11. Confirm the App is Listed and Ready
After saving, DocuSign returns you to the Apps and Keys page. Your new app composio-docusign-connector now appears in the list with its Integration Key, Environment (Development), and Go Live Status. The status Ready to Submit means the app is fully configured and ready to use.

12. Create the DocuSign Auth Config in Composio
Switch to your Composio dashboard. Navigate to Auth Configs and click + Create Auth Config. In the search drawer, type docusign and select** DocuSign** with the OAUTH2 badge.

The Composio Auth Configs page - click Create Auth Config.

Search for ‘docus’ and select DocuSign (OAUTH2) from the drawer.
13. Fill In the Composio Auth Config Form
The DocuSign Auth Config form opens in a side panel. Fill in each field using the credentials you collected from DocuSign.

The Composio DocuSign Auth Config form — enter your Integration Key and Secret Key.
14. Set the Correct Authorisation URL
One field unique to the DocuSign Auth Config is the Authorisation URL. DocuSign has separate development and production environments, each with its own OAuth endpoint. You must enter the URL that matches the environment in which your DocuSign app is registered.

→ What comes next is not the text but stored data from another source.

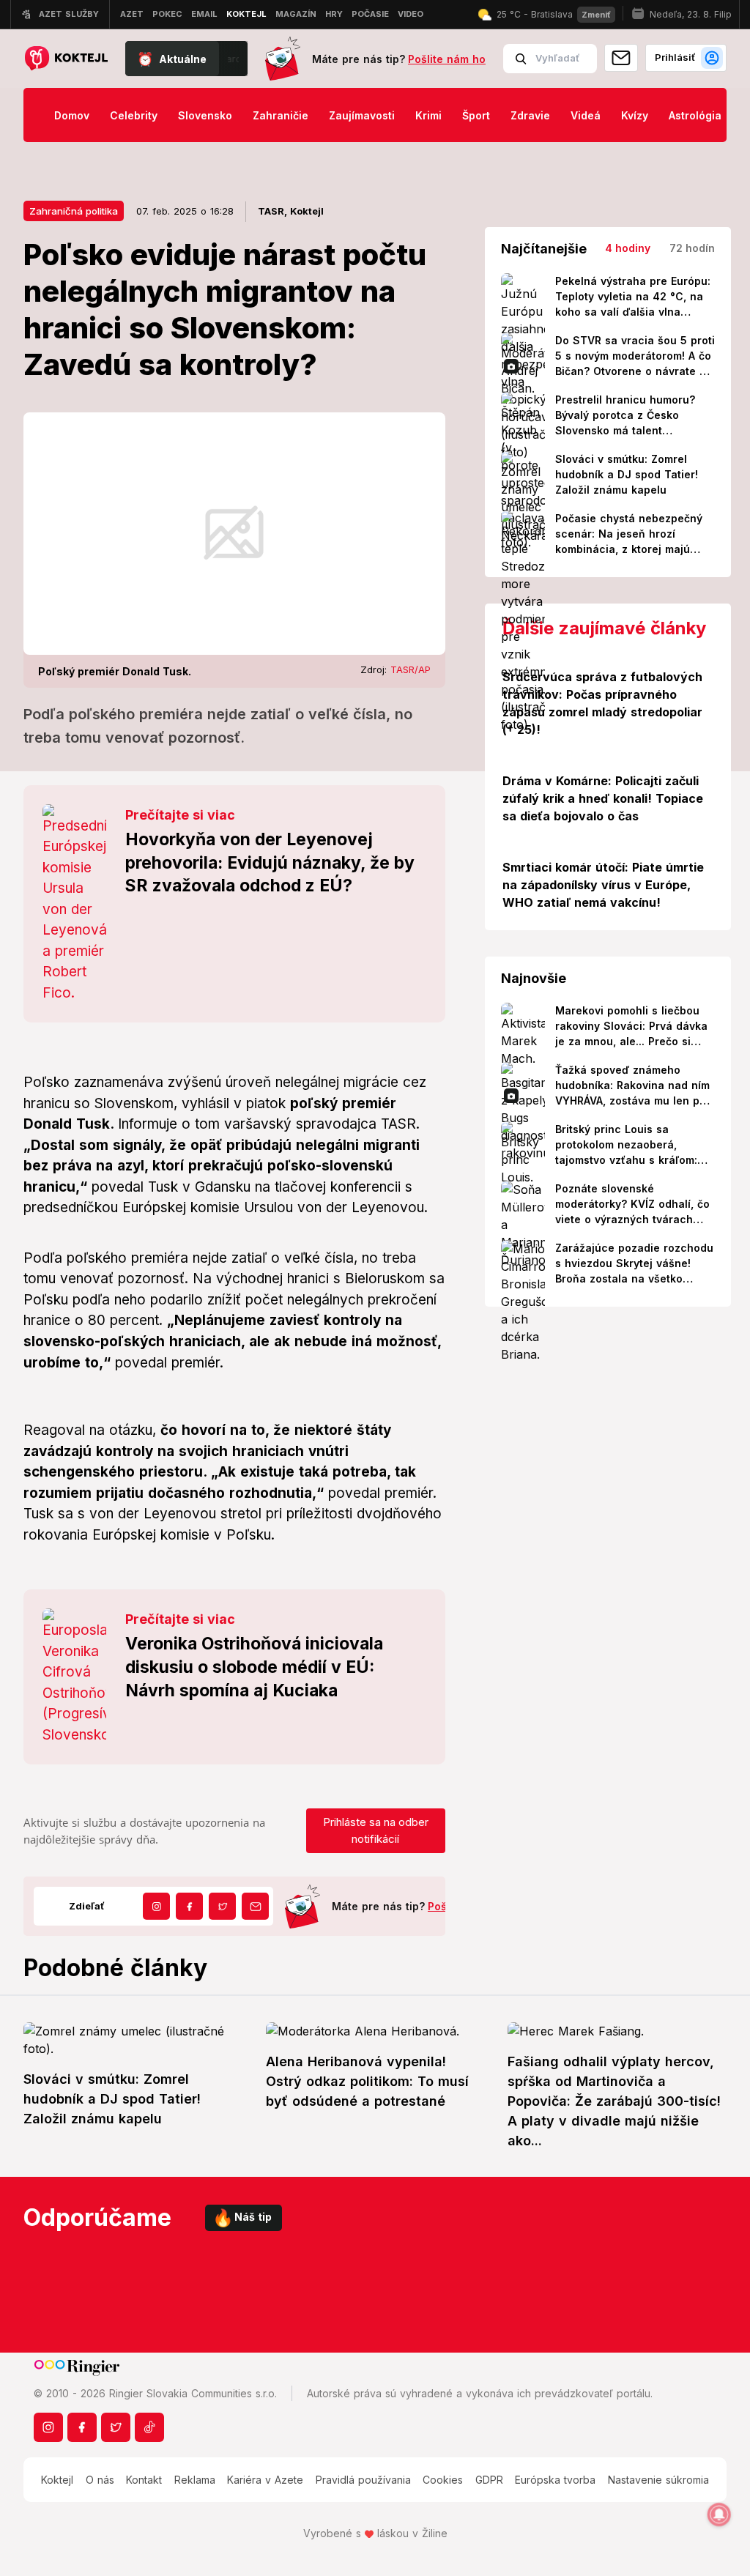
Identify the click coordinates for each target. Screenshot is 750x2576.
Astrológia (695, 115)
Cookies (443, 2479)
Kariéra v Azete (265, 2479)
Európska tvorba (555, 2479)
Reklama (194, 2479)
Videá (586, 115)
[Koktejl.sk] (65, 59)
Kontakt (144, 2479)
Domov (71, 115)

The Authorization URL field - use account-d.docusign.com for the developer environment.
DEV vs PRODUCTION: The screenshots in this guide use account-d.docusign.com (developer environment). When you are ready to go live with real users and real documents, create a separate Composio Auth Config pointing to account.docusign.com with your production Integration Key.
15. Connect a User Account
After saving the Auth Config, open it in Composio and click Connect Account.

16. Review Permissions and Allow Access
Composio redirects the user to DocuSign’s OAuth consent screen. This screen displays your app name (composio-docusign-connector) and the permissions being requested:
This application will be permitted to request access to your account without your presence.
Create and send envelopes. Obtain links for starting signing sessions.
Review the permissions carefully, then click Allow Access to complete the connection.

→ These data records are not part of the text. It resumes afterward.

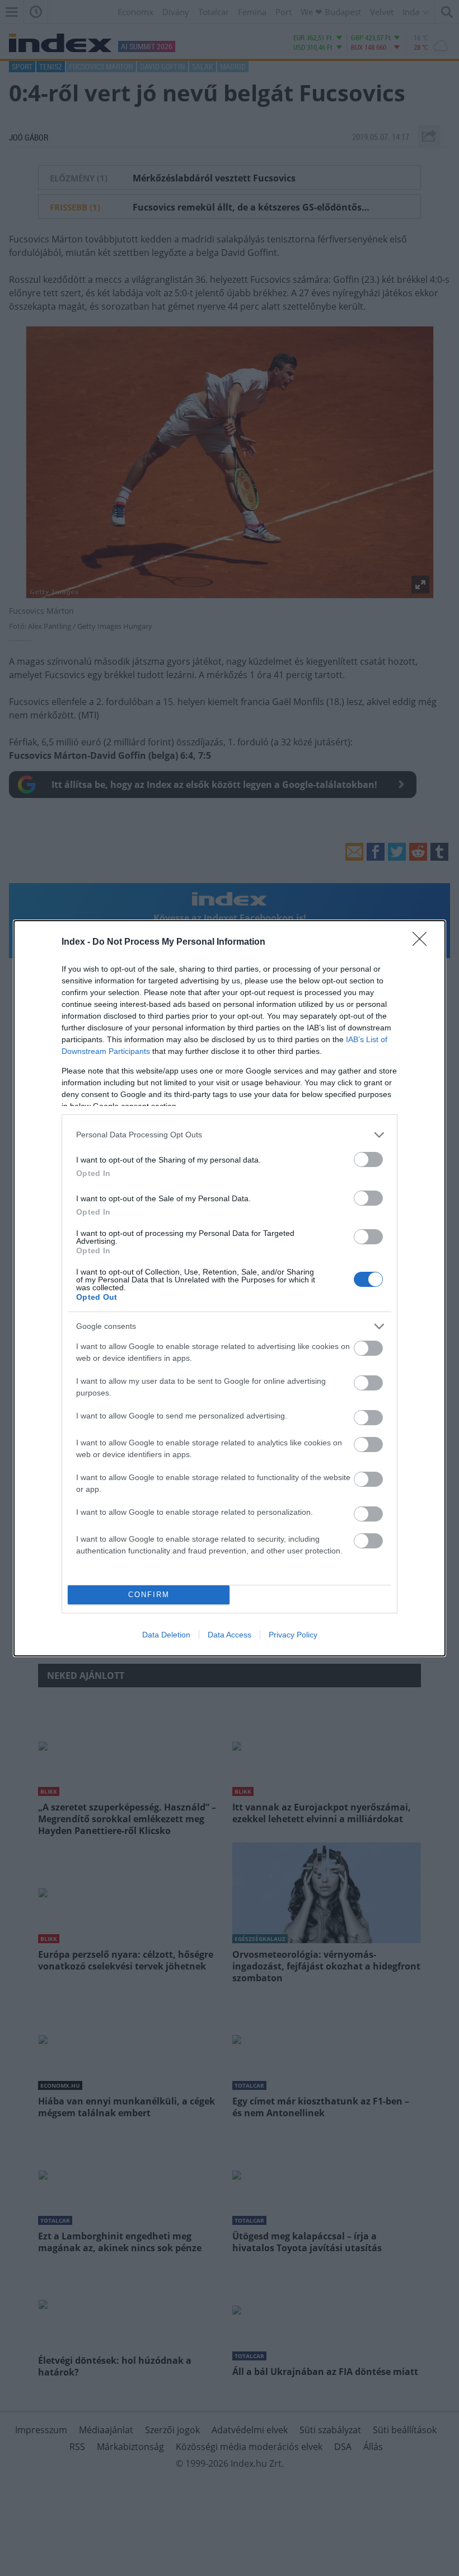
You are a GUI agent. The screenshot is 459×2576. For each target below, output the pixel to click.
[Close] (423, 942)
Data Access (229, 1634)
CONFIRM (149, 1594)
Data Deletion (166, 1634)
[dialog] (229, 1288)
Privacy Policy (293, 1634)
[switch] (368, 1159)
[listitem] (229, 1135)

The DocuSign consent screen - click Allow Access to authorize the connection.
CONSENT SCREEN NOTE: The consent screen note states: The application you are connecting to is not provided by Docusign, Inc. This is expected - it means the app is a third-party integration (your Composio connector), not a DocuSign first-party app. This is normal and safe to accept.
17. Verify the Active Connection in Composio
After clicking Allow Access, DocuSign redirects back through the Composio callback URL and the connection is established. In Composio, the Auth Config’s Connected Accounts tab now shows your connection with status ACTIVE.

Confirm the following before using the connection:
The Account ID appears in the Connected Accounts list with status ACTIVE.
The Authentication Method on the right panel shows OAUTH2.
The Toolkit Slug shows DOCUSIGN.
Note the Auth Config ID (e.g., ac_DzodcWdwEhKU) for use in SDK code or API calls.
SETUP COMPLETE
Your DocuSign Integration Key is now fully connected to Composio. If you ever rotate credentials, change scopes, or promote to production, update both DocuSign and Composio together and reconnect any affected user accounts.